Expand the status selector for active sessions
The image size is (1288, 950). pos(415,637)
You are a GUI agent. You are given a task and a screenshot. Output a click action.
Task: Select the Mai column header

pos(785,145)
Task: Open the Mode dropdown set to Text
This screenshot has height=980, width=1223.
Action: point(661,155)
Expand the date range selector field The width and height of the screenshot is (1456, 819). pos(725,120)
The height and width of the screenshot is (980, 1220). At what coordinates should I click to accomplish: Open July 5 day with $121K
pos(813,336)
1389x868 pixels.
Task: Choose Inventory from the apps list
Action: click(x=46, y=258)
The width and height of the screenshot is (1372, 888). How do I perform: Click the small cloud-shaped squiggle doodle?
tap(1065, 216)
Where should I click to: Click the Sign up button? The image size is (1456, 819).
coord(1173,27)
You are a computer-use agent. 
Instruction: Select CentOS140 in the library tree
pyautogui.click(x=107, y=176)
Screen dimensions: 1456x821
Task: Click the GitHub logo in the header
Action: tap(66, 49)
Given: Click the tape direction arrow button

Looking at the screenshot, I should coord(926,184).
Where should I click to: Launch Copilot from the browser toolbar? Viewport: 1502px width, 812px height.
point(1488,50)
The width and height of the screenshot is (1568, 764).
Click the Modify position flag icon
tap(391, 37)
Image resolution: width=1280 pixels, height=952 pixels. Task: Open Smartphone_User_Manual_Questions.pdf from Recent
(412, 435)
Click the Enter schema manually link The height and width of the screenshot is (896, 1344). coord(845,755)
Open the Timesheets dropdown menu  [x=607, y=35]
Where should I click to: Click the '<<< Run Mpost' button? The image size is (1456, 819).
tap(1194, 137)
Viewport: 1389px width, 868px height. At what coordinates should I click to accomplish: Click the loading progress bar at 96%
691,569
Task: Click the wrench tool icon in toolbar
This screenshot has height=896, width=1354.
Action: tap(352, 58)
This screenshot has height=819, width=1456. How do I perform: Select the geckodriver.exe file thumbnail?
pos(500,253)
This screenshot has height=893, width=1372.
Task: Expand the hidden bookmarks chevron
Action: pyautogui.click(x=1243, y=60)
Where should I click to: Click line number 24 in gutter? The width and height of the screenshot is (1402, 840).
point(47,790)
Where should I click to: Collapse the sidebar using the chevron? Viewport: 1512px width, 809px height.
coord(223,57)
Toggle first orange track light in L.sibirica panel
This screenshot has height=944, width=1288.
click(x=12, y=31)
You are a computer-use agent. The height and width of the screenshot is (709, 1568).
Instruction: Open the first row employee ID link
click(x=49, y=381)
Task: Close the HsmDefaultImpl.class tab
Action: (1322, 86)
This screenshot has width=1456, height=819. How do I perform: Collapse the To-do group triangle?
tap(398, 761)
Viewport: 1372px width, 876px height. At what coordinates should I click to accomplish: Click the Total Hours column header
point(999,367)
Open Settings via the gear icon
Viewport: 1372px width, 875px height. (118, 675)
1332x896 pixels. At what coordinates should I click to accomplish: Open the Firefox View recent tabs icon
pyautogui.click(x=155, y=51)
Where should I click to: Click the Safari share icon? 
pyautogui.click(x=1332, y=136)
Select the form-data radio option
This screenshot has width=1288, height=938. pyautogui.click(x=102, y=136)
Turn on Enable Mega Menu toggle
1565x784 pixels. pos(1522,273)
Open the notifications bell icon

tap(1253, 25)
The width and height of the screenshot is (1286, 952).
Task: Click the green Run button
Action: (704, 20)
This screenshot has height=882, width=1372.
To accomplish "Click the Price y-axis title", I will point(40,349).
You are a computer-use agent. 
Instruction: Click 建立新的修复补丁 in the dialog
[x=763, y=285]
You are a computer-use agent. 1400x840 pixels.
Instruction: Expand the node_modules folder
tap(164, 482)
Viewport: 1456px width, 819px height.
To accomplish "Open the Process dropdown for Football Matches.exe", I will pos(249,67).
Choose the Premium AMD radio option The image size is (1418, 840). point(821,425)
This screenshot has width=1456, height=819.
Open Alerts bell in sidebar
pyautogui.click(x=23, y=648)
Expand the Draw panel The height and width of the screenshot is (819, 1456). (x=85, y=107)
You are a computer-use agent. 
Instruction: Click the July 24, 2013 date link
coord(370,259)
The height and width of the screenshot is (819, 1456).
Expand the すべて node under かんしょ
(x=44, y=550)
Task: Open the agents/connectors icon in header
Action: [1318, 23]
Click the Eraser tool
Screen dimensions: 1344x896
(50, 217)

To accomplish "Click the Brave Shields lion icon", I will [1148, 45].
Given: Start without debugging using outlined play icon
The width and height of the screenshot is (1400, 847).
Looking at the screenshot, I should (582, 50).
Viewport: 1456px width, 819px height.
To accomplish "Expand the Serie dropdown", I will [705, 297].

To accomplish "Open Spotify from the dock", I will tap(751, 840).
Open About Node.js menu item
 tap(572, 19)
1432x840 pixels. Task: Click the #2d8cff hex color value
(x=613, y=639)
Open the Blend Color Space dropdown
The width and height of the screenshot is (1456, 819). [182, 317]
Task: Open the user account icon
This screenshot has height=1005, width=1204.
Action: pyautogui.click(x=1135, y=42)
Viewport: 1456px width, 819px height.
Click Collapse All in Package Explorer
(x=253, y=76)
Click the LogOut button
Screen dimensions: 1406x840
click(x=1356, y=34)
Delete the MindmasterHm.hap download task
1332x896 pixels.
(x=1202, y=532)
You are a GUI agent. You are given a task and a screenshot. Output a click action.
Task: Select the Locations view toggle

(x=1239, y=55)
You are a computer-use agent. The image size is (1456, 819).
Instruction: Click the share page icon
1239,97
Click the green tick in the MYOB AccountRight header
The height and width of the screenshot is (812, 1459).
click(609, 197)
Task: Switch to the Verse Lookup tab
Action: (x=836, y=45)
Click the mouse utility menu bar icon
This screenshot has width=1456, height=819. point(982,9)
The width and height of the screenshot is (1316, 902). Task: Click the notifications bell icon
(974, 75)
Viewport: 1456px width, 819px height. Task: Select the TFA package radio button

### Exercise requirements
Produce the whole listing again, exactly as it reads above.

### Reply to the exercise
Expand the status selector for active sessions
The image size is (1288, 950). pos(415,637)
You are a GUI agent. You are given a task and a screenshot. Output a click action.
Task: Select the Mai column header

pos(785,145)
Task: Open the Mode dropdown set to Text
This screenshot has height=980, width=1223.
Action: point(661,155)
Expand the date range selector field The width and height of the screenshot is (1456, 819). pos(725,120)
The height and width of the screenshot is (980, 1220). At what coordinates should I click to accomplish: Open July 5 day with $121K
pos(813,336)
1389x868 pixels.
Task: Choose Inventory from the apps list
Action: click(x=46, y=258)
The width and height of the screenshot is (1372, 888). How do I perform: Click the small cloud-shaped squiggle doodle?
tap(1065, 216)
Where should I click to: Click the Sign up button? The image size is (1456, 819).
coord(1173,27)
You are a computer-use agent. 
Instruction: Select CentOS140 in the library tree
pyautogui.click(x=107, y=176)
Screen dimensions: 1456x821
Task: Click the GitHub logo in the header
Action: tap(66, 49)
Given: Click the tape direction arrow button

Looking at the screenshot, I should coord(926,184).
Where should I click to: Launch Copilot from the browser toolbar? Viewport: 1502px width, 812px height.
point(1488,50)
The width and height of the screenshot is (1568, 764).
Click the Modify position flag icon
tap(391, 37)
Image resolution: width=1280 pixels, height=952 pixels. Task: Open Smartphone_User_Manual_Questions.pdf from Recent
(412, 435)
Click the Enter schema manually link The height and width of the screenshot is (896, 1344). coord(845,755)
Open the Timesheets dropdown menu  [x=607, y=35]
Where should I click to: Click the '<<< Run Mpost' button? The image size is (1456, 819).
tap(1194, 137)
Viewport: 1389px width, 868px height. At what coordinates should I click to accomplish: Click the loading progress bar at 96%
691,569
Task: Click the wrench tool icon in toolbar
This screenshot has height=896, width=1354.
Action: tap(352, 58)
This screenshot has height=819, width=1456. How do I perform: Select the geckodriver.exe file thumbnail?
pos(500,253)
This screenshot has height=893, width=1372.
Task: Expand the hidden bookmarks chevron
Action: pyautogui.click(x=1243, y=60)
Where should I click to: Click line number 24 in gutter? The width and height of the screenshot is (1402, 840).
point(47,790)
Where should I click to: Collapse the sidebar using the chevron? Viewport: 1512px width, 809px height.
coord(223,57)
Toggle first orange track light in L.sibirica panel
This screenshot has height=944, width=1288.
click(x=12, y=31)
You are a computer-use agent. The height and width of the screenshot is (709, 1568).
Instruction: Open the first row employee ID link
click(x=49, y=381)
Task: Close the HsmDefaultImpl.class tab
Action: (1322, 86)
This screenshot has width=1456, height=819. How do I perform: Collapse the To-do group triangle?
tap(398, 761)
Viewport: 1372px width, 876px height. At what coordinates should I click to accomplish: Click the Total Hours column header
point(999,367)
Open Settings via the gear icon
Viewport: 1372px width, 875px height. (118, 675)
1332x896 pixels. At what coordinates should I click to accomplish: Open the Firefox View recent tabs icon
pyautogui.click(x=155, y=51)
Where should I click to: Click the Safari share icon? 
pyautogui.click(x=1332, y=136)
Select the form-data radio option
This screenshot has width=1288, height=938. pyautogui.click(x=102, y=136)
Turn on Enable Mega Menu toggle
1565x784 pixels. pos(1522,273)
Open the notifications bell icon

tap(1253, 25)
The width and height of the screenshot is (1286, 952).
Task: Click the green Run button
Action: (704, 20)
This screenshot has height=882, width=1372.
To accomplish "Click the Price y-axis title", I will point(40,349).
You are a computer-use agent. 
Instruction: Click 建立新的修复补丁 in the dialog
[x=763, y=285]
You are a computer-use agent. 1400x840 pixels.
Instruction: Expand the node_modules folder
tap(164, 482)
Viewport: 1456px width, 819px height.
To accomplish "Open the Process dropdown for Football Matches.exe", I will pos(249,67).
Choose the Premium AMD radio option The image size is (1418, 840). point(821,425)
This screenshot has width=1456, height=819.
Open Alerts bell in sidebar
pyautogui.click(x=23, y=648)
Expand the Draw panel The height and width of the screenshot is (819, 1456). (x=85, y=107)
You are a computer-use agent. 
Instruction: Click the July 24, 2013 date link
coord(370,259)
The height and width of the screenshot is (819, 1456).
Expand the すべて node under かんしょ
(x=44, y=550)
Task: Open the agents/connectors icon in header
Action: [1318, 23]
Click the Eraser tool
Screen dimensions: 1344x896
(50, 217)

To accomplish "Click the Brave Shields lion icon", I will [1148, 45].
Given: Start without debugging using outlined play icon
The width and height of the screenshot is (1400, 847).
Looking at the screenshot, I should (582, 50).
Viewport: 1456px width, 819px height.
To accomplish "Expand the Serie dropdown", I will [705, 297].

To accomplish "Open Spotify from the dock", I will tap(751, 840).
Open About Node.js menu item
 tap(572, 19)
1432x840 pixels. Task: Click the #2d8cff hex color value
(x=613, y=639)
Open the Blend Color Space dropdown
The width and height of the screenshot is (1456, 819). [182, 317]
Task: Open the user account icon
This screenshot has height=1005, width=1204.
Action: pyautogui.click(x=1135, y=42)
Viewport: 1456px width, 819px height.
Click Collapse All in Package Explorer
(x=253, y=76)
Click the LogOut button
Screen dimensions: 1406x840
click(x=1356, y=34)
Delete the MindmasterHm.hap download task
1332x896 pixels.
(x=1202, y=532)
You are a GUI agent. You are given a task and a screenshot. Output a click action.
Task: Select the Locations view toggle

(x=1239, y=55)
You are a computer-use agent. The image size is (1456, 819).
Instruction: Click the share page icon
1239,97
Click the green tick in the MYOB AccountRight header
The height and width of the screenshot is (812, 1459).
click(609, 197)
Task: Switch to the Verse Lookup tab
Action: (x=836, y=45)
Click the mouse utility menu bar icon
This screenshot has width=1456, height=819. point(982,9)
The width and height of the screenshot is (1316, 902). Task: Click the notifications bell icon
(974, 75)
Viewport: 1456px width, 819px height. Task: Select the TFA package radio button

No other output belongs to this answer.